### TESTO PROPOSTO
══════════════════════════════

Un terroir grecanico: il “Palizzi Igt"

Lun, 20/03/2017 - 20:00

Al di sopra del viola tempestoso dei vigneti, un castello dalle origini medievali si innalza su un costone d’arenaria con pareti a picco. Ai suoi piedi il borgo di Palizzi Superiore divorato a spizzichi e bocconi dale stradine sinuose, dai vicoli strettissimi, da infinite scalette, dai sottopassi, dalle antiche architetture e daimolteplici catoj (locali seminterrati dove i contadini custodivano dignitosamente le botti di vino rosso). Qui, sull’estremo lembo meridionale della provincia di Reggio Calabria, e sugli spazi attribuiti ad altri cinque comuni (Bova, Bova Marina, Brancaleone, Condofuri e Staiti), ad una altitudine di circa 250 m sopra il livello del mare e da una struttura di terreno argillosa, nasce l'aristocratico Palizzi IGT. Affacciati su una costa frastagliata e su un mare limpido e dai riflessi egei, i vitigni impiegati per l’uvaggio non sono numerosi, ma di grande valore culturale e storico: il Nerello Mascalese, noto come Nerello di Palizzi, il Calabrese, il Nerello Cappuccio, il Castiglione. In maniera residuale: l’Alicante, il Gaglioppo, il Greco Nero e alcuni vitigni bianchi della zona. Ancora una volta mi ritrovo nel calice un vino concreto, ma mai inflessibile e austero, un vino con un'elegante veste color rosso rubino intenso e profondo. Lo stupore cresce piacevolmente avvicinando al naso il bicchiere: il profumo si spande untuoso e intenso su uno sfondo costante e ampio di sentori di frutti rossi dove trovano spazio note delicate di vaniglia. Un arazzo tannico, ricco di corpo, dal sapore asciutto, pieno, robusto, avvolgente. In bocca, giustamente caldo, si percepisce la bacca rossa della ciliegia e della mora, con un ritorno eccezionale e persistente di liquirizia, vaniglia, tabacco e caffé. In una terra in cui colline, mare e monti si tengono per mano in un ideale girotondo, Uomo, Natura e Vino si fondono e infondono grande positività in ogni singolo assaggio di questo nettare che crea subito empatia, grazie alla superba storia del luogo che guarda dall'alto della sua imponenza le vigne e l'umiltà e la spinta contemporanea del frutto di un lavoro che lascia intuire grandi prospettive.

══════════════════════════════

### CONSEGNA
Secondo il testo sul Palizzi IGT, in quali comuni nasce questo vino oltre a Palizzi? Elencali tutti. Il materiale non ha alcun legame con il testo sul Palizzi IGT.

### MATERIALE ESTRATTO

══════════════════════════════

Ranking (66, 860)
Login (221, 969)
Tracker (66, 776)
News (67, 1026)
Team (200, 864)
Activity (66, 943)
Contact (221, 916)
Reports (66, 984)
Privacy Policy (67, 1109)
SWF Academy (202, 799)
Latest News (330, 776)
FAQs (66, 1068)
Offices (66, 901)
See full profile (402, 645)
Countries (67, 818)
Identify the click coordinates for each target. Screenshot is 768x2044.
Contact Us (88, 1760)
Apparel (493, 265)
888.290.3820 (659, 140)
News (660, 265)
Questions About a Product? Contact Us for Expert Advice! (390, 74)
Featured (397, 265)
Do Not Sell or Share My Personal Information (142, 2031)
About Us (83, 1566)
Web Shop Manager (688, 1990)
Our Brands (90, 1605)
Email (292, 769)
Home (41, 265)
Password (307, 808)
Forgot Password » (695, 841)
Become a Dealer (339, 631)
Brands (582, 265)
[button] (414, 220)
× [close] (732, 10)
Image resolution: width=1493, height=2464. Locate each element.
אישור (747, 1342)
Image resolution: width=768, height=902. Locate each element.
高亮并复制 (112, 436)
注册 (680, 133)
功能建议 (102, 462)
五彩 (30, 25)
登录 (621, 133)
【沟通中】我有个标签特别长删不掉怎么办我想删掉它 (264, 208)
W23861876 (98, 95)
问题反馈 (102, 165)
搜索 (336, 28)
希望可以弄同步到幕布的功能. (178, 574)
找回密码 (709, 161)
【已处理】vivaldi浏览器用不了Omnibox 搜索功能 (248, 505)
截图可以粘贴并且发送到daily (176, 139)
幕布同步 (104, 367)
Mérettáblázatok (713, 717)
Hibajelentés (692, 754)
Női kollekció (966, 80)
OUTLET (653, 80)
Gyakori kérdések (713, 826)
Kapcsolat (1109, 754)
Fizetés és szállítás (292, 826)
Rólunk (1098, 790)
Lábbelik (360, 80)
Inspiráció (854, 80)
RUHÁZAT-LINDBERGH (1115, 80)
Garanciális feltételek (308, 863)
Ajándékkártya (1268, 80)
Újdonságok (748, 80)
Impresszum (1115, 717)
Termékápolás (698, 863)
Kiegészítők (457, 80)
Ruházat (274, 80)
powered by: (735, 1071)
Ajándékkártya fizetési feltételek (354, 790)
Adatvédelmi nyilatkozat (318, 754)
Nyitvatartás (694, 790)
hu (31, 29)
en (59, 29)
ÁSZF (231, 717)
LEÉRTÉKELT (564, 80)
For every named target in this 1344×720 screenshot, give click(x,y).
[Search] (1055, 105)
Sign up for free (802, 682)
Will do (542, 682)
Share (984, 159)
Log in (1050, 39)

══════════════════════════════

### SOLUZIONE
Bova, Bova Marina, Brancaleone, Condofuri, Staiti